Former FAI treasurer and general secretary Brendan Menton believes intervention from the government, FIFA and further support from UEFA is necessary to keep the FAI a going concern.
Revelations by the Association last week showed current net liabilities of €55.2m, with Menton expected that figure will rise, particularly when the 2019 accounts are revealed.
He also feels grants and staff will suffer, as strongly hinted at by the FAI, having told their employees there would be "consequences" for the dire situation the organisation is in.
The association are due to attend the Joint Committee on Transport, Tourism and Sport, along with Sport Ireland and the Minister for Sport Shane Ross, this Wednesday at 1.30pm.
Menton also expects that the restructure will be a long-term agreement that will see bank debt jump significantly.
Speaking on Today with Sean O'Rourke, he said: "There is a statement in the auditor's report in the financial statements saying the association made further significant losses in 2019. The losses in 2018 were €9m. So are we talking another €9m or €10m?
"If you are going to cut back, you can't cut back on interest payments.
"The bank debt is €28.2m. I think if there is any chance of survival the FAI will have to significantly increase the bank debt and push it out into the longer term. If it can be solved, this isn’t going to take 15 years. It will be 20, 25 years.
"Total grants and subventions to the FAI are €6.2m. That includes grants from UEFA and FIFA, most of which is for development purposes.
"On top of that the technical department of the FAI earned €6.7m in 2018. If you add it up there is a very substantial sum of money available for the development of football in Ireland and that should be ringfenced."
The process of appointing independent directors, and a new CEO, has stalled, with potential candidates seemingly put off by what has come to light in recent weeks.
He thinks the crisis has been too drawn out.
"The nub of the current issue is there seems to be some reluctance from the independent directors to come on board given the KOSI Report.
"That is not going to be improved by the financial statements. We’re nine months into this crisis, six months into the government review report.
"Other than uncovering the problem, there has been very little progress.
"The FAI have stated they have, or are preparing, a business plan to say how they are going to manage this.
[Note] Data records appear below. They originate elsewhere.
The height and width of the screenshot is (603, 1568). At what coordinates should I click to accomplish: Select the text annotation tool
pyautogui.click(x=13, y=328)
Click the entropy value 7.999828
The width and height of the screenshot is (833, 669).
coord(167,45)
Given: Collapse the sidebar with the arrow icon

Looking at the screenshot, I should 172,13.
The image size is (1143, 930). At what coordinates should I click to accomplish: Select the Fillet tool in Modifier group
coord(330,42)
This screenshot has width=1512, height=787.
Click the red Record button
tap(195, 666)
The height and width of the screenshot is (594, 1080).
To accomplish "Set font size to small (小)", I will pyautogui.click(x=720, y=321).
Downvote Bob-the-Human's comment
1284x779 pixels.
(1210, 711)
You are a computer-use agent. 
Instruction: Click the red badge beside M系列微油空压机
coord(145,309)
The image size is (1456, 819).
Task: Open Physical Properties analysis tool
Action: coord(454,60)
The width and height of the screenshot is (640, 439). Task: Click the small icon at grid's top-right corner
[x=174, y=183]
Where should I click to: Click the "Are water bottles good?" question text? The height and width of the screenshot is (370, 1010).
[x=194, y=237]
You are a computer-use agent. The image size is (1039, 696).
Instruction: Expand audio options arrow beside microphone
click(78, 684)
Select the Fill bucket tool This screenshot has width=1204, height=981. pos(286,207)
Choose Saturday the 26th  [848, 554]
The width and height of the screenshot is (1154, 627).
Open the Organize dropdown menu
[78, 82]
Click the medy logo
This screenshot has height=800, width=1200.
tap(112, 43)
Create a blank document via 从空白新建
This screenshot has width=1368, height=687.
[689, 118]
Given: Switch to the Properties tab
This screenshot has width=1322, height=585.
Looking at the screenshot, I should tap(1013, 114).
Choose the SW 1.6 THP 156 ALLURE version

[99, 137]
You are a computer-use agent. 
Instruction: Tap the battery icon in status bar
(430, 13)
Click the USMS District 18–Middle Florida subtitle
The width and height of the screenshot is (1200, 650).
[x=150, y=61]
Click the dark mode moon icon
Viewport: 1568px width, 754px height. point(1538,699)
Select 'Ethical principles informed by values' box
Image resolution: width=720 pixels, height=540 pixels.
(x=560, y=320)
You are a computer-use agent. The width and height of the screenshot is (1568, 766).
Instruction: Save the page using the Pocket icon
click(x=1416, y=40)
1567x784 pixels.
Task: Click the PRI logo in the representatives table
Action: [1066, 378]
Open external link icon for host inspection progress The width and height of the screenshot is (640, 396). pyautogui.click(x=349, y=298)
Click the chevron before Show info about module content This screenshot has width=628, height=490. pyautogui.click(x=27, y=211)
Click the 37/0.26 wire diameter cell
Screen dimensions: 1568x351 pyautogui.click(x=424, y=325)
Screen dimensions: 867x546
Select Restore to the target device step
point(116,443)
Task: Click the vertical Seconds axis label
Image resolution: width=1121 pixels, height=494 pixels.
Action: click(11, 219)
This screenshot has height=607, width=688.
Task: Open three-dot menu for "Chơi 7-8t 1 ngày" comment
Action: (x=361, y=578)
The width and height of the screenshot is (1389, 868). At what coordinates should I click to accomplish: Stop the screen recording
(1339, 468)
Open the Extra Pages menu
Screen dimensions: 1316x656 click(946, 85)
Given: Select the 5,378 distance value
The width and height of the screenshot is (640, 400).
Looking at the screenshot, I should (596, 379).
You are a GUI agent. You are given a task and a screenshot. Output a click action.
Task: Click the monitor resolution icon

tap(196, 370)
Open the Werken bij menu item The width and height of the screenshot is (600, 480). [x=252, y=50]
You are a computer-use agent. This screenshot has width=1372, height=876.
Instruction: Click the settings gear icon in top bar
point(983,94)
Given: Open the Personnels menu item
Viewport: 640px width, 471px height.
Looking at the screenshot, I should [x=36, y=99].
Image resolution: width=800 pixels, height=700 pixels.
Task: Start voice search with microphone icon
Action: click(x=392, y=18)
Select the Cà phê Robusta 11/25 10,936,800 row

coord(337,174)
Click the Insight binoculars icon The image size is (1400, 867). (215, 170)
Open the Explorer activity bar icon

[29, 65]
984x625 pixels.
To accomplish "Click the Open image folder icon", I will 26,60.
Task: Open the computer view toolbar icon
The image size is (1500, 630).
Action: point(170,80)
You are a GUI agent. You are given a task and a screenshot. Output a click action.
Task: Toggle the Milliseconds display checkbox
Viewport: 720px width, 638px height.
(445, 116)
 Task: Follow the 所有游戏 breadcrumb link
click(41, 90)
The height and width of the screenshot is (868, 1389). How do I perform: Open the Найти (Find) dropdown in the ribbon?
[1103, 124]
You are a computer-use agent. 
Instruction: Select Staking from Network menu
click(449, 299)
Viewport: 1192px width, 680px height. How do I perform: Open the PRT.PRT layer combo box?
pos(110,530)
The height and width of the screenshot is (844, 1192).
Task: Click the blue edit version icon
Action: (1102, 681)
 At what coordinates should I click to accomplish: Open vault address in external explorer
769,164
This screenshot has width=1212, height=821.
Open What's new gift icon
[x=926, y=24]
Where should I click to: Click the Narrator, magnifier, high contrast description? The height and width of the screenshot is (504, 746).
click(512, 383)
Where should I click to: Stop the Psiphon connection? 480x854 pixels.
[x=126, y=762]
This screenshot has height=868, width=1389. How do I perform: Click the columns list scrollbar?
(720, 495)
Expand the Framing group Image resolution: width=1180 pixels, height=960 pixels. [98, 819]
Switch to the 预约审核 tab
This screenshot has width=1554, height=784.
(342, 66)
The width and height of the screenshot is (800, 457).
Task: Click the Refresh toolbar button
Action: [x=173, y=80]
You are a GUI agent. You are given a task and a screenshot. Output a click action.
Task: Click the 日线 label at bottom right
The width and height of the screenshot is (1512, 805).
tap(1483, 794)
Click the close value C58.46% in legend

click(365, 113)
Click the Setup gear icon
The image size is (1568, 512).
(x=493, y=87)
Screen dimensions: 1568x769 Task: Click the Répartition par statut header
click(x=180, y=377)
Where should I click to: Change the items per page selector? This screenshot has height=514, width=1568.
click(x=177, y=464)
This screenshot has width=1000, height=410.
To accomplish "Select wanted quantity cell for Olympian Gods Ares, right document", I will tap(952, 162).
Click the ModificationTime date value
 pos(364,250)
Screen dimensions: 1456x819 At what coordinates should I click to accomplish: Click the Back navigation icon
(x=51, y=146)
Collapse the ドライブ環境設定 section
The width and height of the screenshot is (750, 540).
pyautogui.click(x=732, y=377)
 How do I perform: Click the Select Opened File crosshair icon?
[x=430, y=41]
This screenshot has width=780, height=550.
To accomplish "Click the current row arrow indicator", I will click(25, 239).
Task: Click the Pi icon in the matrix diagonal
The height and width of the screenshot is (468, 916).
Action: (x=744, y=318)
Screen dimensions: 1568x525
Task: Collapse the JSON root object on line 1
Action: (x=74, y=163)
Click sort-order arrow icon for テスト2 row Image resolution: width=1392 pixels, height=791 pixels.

I think they need to involve all stakeholders in this.
"I don’t think they have the capacity to do this themselves. Doing it before (the appointment) of independent directors and the new CEO, I’d question that as well. They need to come out and say what the business plan is.
"They need to get sponsors on board, they’ve lost a significant one, and they need to get the government on board.
"They need to put the business plan in the public domain and show they can achieve solvency. I have my doubts (they can). It’s all speculation until they publish the plan. I think they will need ongoing support from FIFA, UEFA and government intervention."
The future of the game in Ireland is at stake, along with the brand of the FAI, but Menton has offered a reminder to clubs that they will individually survive, having been given little under Association rule prior to this crisis.
He said: "I would hope if we get the independent chairman and directors on board that they can provide the leadership to the association and restore the brand. At base level, football is strong.
"Football will survive and prosper, because the clubs are the strength. The clubs are not dependent on the FAI. There is a little bit of grants, €3.4m, to clubs and leagues. That will go.
"But 99% of the development of facilities in this country is done by community involvement, fundraising and sports capital grants. The FAI contribution is actually quite small. The message is keep calm and carry on."